[ClusterLabs] Antw: Failover due to intermittent network partition.

Fri Aug 11 07:49:55 UTC 2017

>>> neeraj ch <nwarriorch at gmail.com> schrieb am 10.08.2017 um 00:04 in Nachricht
<CAKvLDn6jUVtWUQjVw-hPm7JCDU+MwUPpgbOSfFxRgsGdWBpkww at mail.gmail.com>:
> Hello,
> 
> I have a three node pacemaker cluster running using the Master Slave
> primitive. Its an asymmetric cluster with one node running as master and
> the other one as slave, the third one serving as a quoram node.
> 
> Our DC has frequent network issues. One thing, in particular, is the master
> partition that happens occasionally.
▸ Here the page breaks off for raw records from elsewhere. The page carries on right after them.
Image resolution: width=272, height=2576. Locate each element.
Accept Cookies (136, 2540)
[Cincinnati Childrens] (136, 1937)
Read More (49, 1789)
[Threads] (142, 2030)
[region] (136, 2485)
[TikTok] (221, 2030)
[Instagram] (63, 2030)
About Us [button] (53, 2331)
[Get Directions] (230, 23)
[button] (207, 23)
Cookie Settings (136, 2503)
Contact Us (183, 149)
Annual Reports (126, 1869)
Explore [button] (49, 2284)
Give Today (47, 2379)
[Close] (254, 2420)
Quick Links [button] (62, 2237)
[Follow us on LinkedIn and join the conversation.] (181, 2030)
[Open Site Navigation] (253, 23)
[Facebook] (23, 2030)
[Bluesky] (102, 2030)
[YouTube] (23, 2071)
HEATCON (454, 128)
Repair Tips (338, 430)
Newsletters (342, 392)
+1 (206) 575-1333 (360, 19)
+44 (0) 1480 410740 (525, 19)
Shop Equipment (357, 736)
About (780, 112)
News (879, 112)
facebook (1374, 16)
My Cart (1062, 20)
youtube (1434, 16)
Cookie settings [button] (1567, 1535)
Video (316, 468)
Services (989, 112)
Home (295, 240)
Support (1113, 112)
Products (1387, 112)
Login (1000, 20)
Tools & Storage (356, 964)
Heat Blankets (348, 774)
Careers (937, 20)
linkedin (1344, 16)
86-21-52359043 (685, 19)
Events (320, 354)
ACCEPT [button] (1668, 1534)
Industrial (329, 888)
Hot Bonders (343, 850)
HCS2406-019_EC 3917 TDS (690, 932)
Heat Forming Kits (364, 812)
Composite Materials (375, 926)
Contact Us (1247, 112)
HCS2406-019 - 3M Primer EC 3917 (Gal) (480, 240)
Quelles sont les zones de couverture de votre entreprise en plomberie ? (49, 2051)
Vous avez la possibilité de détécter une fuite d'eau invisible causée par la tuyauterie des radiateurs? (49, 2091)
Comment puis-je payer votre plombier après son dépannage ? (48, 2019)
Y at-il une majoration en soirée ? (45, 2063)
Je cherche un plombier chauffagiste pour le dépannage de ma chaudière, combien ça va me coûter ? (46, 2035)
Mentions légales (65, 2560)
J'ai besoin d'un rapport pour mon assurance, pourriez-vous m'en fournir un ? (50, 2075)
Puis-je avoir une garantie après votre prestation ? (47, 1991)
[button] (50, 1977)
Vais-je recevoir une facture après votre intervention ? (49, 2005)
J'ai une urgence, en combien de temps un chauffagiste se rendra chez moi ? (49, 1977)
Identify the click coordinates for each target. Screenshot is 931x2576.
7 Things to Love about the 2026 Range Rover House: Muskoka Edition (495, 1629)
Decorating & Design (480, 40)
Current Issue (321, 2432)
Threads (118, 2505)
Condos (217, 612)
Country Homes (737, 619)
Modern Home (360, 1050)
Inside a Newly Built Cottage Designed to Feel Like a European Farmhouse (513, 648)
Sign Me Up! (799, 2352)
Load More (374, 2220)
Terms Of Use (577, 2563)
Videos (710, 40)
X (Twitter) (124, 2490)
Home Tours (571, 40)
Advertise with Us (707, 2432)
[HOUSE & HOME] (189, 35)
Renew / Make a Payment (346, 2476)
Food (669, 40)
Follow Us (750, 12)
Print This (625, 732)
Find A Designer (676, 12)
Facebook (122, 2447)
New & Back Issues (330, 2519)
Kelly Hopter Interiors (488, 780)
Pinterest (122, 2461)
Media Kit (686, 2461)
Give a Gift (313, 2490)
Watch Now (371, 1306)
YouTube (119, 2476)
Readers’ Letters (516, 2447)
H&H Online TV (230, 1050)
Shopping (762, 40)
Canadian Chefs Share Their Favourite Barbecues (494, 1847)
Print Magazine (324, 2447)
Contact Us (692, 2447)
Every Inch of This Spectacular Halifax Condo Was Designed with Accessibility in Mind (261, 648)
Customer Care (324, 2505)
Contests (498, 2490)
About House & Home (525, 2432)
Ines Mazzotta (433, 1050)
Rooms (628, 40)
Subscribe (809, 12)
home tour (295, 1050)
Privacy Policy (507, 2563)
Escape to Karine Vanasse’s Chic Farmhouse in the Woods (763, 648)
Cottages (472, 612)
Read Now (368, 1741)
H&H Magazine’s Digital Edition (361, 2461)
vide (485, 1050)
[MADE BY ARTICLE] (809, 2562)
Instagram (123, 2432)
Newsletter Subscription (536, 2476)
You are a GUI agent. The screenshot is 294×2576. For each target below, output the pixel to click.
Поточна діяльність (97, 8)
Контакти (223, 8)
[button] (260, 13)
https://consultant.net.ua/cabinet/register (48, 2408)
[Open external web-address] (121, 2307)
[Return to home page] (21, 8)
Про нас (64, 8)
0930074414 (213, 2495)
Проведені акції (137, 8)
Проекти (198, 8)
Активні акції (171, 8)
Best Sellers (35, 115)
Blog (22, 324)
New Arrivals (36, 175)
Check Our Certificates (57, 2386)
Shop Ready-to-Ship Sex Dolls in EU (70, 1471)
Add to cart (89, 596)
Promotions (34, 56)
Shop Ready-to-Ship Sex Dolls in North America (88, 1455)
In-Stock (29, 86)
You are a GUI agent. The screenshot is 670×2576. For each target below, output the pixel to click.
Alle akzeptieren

The partition usually occurs for 5-6
> seconds but still, the resource on the node is stopped and a new master
> election happens.
> 
> Is there a way to delay the election say 10 - 15 seconds before considering
> quoram loss ?

Hi!

Good question, but unfortunately I don't know the answer.
When I started with pacemaker I thought there would be such a setting (ignore any network problems less than x seconds at the cluster level (RAs may do something different)), but didn't fnd one.
Here in out environment, reacting to network problems shorter than about 30 seconds makes no sense at all, because any resource operation will definitely exceed that time anyway...

Regards,
Ulrich

> 
> Of reference, I am using pacemaker 1.14 with corosync.
> 
> 
> Thank you